Última alteração: 2020-08-19

Resumo


Esta Sessão Livre dedica-se ao debate dos desdobramentos dos novos arranjos sociotécnicos [coletivos, ativistas, agentes comunitários, etc.] do primeiro quartel do século XXI nos processos e práticas vigentes em Arquitetura e Urbanismo, e em Planejamento Urbano. Diante das formas renovadas de produção de desigualdades, de problemas econômicos com expressão nas cidades, da associação entre forças autoritárias e dinâmicas de expropriação da vida (MBEMBE, 2016), parece imprescindível buscar compreender como a inteligência coletiva tem sido reativada por um conjunto de práticas de inovação democrática em que cidadãs e cidadãos tem forjado outros saberes e modos de existência na cidade. Esses novos arranjos tem mobilizado politicamente a noção de Comum [commons] tanto em resistência aos cercamentos, privatizações e despossessões associados ao capitalismo neoliberal, quanto em experiências de construção de espaços cooperados e autônomos (HARDT & NEGRI, 2018). A ideia de Comum implica a participação ativa e a prática direta, ou seja, é a atividade que propicia a existência do comum e o ampara em sua duração, e não a característica prévia do lugar – público ou privado. Pressupõe a gestão direta, de acordo com regras de vários níveis estabelecidas anteriormente entre os parceiros que participam do comum [commoners] e, neste sentido, coloca em xeque não só a ideia de propriedade [da terra, intelectual, etc.], mas também a de espaço público, na medida em que este pressupõe uma tutela externa aos participantes [do Estado] (DARDOT & LAVAL, 2017). Há uma série de espaços sendo apropriados dentro dessa perspectiva, sejam eles em territórios populares ou em áreas nobres de grandes cidades.

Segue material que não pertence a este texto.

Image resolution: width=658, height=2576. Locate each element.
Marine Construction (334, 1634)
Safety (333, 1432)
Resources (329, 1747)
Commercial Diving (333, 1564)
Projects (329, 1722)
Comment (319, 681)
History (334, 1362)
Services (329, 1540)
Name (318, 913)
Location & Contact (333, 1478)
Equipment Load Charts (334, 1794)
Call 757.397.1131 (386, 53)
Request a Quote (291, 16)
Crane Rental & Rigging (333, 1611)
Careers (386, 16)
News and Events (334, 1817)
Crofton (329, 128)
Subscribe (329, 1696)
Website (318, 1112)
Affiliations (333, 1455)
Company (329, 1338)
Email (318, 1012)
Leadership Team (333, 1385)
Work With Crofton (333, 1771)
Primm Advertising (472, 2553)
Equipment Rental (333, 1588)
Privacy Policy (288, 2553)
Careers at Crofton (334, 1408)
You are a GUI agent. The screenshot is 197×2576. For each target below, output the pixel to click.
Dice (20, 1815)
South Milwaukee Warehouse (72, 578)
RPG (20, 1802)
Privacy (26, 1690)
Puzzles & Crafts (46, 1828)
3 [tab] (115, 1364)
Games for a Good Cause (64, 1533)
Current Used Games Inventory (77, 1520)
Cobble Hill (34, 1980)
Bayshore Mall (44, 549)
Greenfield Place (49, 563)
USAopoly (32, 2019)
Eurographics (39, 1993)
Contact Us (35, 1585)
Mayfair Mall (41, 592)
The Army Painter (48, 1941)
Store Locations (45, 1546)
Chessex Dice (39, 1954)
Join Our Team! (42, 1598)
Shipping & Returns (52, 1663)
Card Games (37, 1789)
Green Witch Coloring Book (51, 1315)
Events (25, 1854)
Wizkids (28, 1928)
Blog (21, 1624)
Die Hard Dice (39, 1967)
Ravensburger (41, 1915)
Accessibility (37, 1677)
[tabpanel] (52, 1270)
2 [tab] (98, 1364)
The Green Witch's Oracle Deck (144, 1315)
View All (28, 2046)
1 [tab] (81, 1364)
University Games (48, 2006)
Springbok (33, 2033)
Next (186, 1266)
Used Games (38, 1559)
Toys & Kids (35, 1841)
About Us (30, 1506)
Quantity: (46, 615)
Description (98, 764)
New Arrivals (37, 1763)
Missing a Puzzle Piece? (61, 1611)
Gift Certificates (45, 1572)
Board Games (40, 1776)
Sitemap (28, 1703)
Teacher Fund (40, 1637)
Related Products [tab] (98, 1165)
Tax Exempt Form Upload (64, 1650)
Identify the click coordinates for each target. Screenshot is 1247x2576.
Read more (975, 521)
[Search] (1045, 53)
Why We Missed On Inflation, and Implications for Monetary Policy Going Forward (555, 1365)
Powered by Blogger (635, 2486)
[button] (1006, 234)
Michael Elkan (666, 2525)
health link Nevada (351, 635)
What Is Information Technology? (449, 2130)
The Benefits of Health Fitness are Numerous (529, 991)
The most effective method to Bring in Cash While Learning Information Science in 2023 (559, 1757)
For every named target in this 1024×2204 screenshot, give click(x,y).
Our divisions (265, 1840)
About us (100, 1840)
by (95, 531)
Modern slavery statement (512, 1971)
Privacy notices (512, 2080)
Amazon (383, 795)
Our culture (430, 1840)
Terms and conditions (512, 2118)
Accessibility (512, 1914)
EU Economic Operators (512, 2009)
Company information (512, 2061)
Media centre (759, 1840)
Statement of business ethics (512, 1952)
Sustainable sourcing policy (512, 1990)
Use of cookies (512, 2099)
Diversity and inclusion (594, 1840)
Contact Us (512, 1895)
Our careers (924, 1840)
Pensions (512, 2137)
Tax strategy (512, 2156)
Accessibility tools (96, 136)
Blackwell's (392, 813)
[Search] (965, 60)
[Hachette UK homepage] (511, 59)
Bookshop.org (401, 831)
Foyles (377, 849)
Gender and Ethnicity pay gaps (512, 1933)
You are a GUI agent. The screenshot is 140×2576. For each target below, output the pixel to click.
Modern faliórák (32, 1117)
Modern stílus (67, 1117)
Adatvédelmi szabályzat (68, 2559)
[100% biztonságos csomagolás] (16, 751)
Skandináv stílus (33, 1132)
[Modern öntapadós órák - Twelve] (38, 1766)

Essa expressão renovada das lutas contemporâneas parte também da reivindicação pelo direito, mobilizadas pelo desejo coletivo de fazer cidade e, mais, de reinventá-la. Criam-se possibilidades de forjar e sustentar outros mundos. Transita, portanto, na liminaridade entre a utopia e a emergência. Lefebvre (1999) compreende o pensamento utopiano como “utopia concreta”, que cria condições para a experimentação e a transformação do/no cotidiano, ou seja, a possibilidade do impossível no possível (LIMONAD, 2016). Aprofundar a compreensão a respeito das práticas, dos processos e dos agentes de produção e apropriação da cidade significa reconhecer a vida urbana associativa e insurgente como aquela que impulsiona a vida pública institucional. Deste modo, é fundamental que os estudos urbanos apreendam tais experiências espaciais cotidianas como um método situado na manutenção da vida.

Percebe-se que, para além do espaço disciplinar já concebido e estabelecido, há saberes que são elaborados na experiência partilhada de produzir um espaço em comum, portanto enraizado nessas ações coletivas. Essa interrelação entre a reprodução do cotidiano e da totalidade, da ordem próxima e da ordem distante, conduz inevitavelmente ao confronto de distintas práticas espaciais, do concebido frente ao vivido. Esse saber-fazer habitar, onde uma certa produção do comum pode emergir, tensiona sobretudo o papel do profissional Arquiteto Urbanista, tanto em termos da busca de novas formas de projetar [participativas] quanto dos atravessamentos temáticos, das relações de poder e das categorias identificadas em contextos individuais e arranjos coletivos, que mobilizam a ação no/sobre o urbano no presente.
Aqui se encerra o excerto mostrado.